The Liberal Democrats health spokesman, Norman Lamb was “horrified” by the figures, which he claimed exposed the government’s abject failure to tackle mental health injustices-


’ Out of placement’ issue is a continueing distraction and irrelevant to the inadequate, dangerous, for maximum profit service provision.

And in any event, why do patients need to be sent all over the country when ‘treatment’ appears similar for all ‘disorders’ – medication and containment.

Mental health services were provided much more safely and cost effectively within local hospitals before the advent of the private mental health bonanza .

Which heralded the building, harvesting and herding of captive customers all over England and now Wales .

It is this NHS bonanza and its ‘commercial awareness’, that has caused the out of area placement problem.

As the Health and Social Care Act 2012  allowed CCGs via NHS England to choose certain monopoly providers as ‘the only qualified provider’, and this forced  patients all over the country to providers like St Andrews , Acadia and Cygnet

As more local health trusts are put into Special Measures by CQC, ironically, the worse services will become, as privatisation of both the NHS Trust and their providers increase .

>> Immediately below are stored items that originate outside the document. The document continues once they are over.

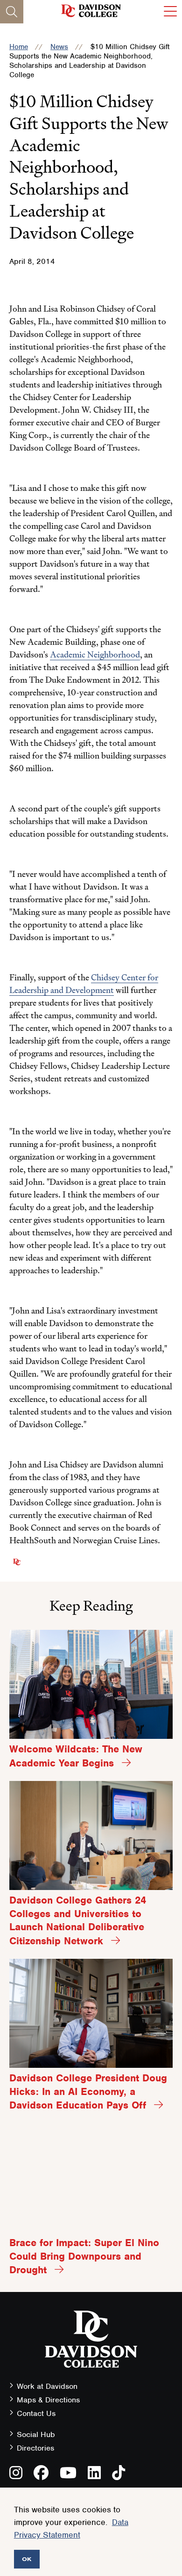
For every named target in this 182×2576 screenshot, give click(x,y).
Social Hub (36, 2434)
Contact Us (36, 2413)
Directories (35, 2448)
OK (27, 2558)
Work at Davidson (47, 2386)
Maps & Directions (48, 2400)
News (59, 46)
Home (18, 46)
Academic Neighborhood (95, 654)
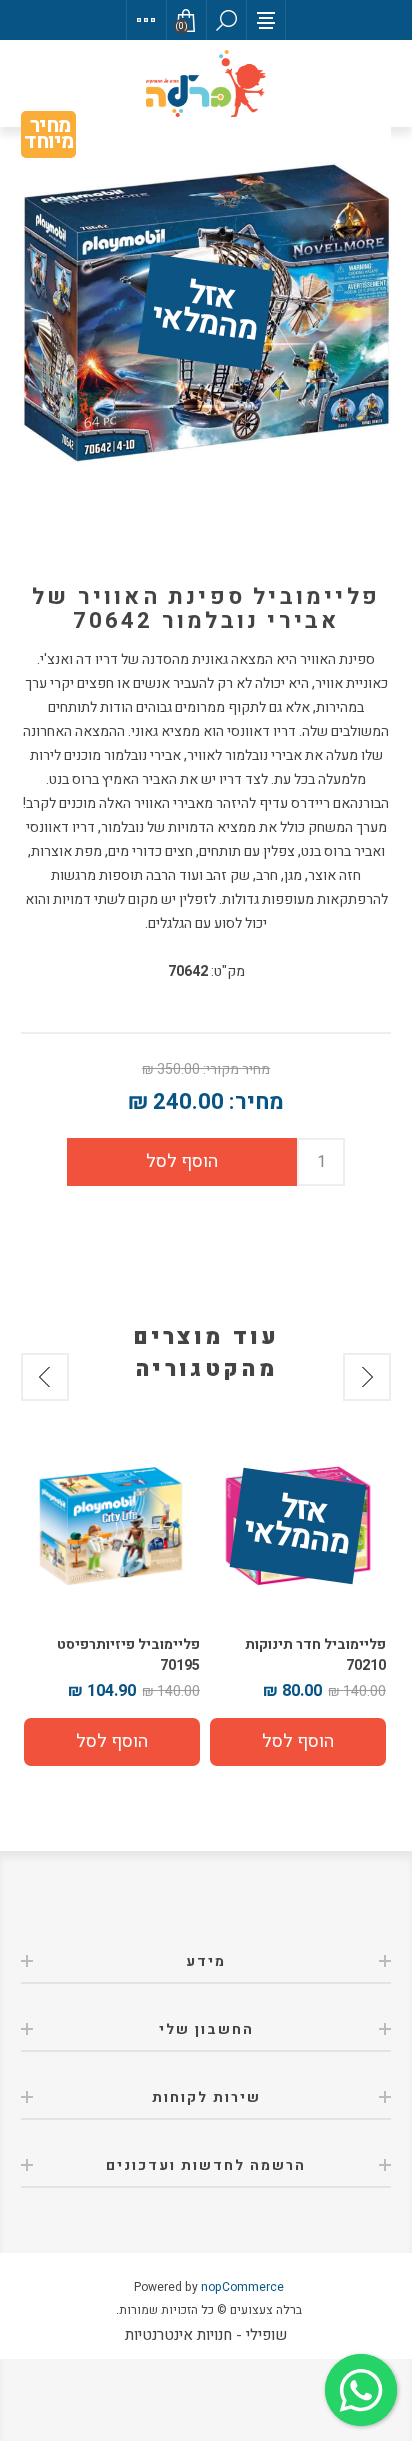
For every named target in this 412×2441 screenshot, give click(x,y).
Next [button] (45, 1377)
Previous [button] (367, 1377)
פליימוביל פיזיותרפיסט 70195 (128, 1655)
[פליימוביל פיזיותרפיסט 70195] (112, 1526)
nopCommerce (242, 2287)
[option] (298, 1602)
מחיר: (256, 1102)
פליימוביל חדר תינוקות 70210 (315, 1655)
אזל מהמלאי (205, 313)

Norfolk and Suffolk Mental Health Trust was the first to be put into special measures last year.



Isle of Wight MHT placed in special measures


And many more .

Sheffield Health and Social Care is already private since converting in 2015 and appears the only mental health trust with no out of area placements.

‘In area placements’ and more cash will not stop the deaths of inpatients nor improve our mental health services.

But the public deception will continue until all is privatised and  maximum NHS funds siphoned off into private profit .

And this increases as more are harvested, medicated and detained.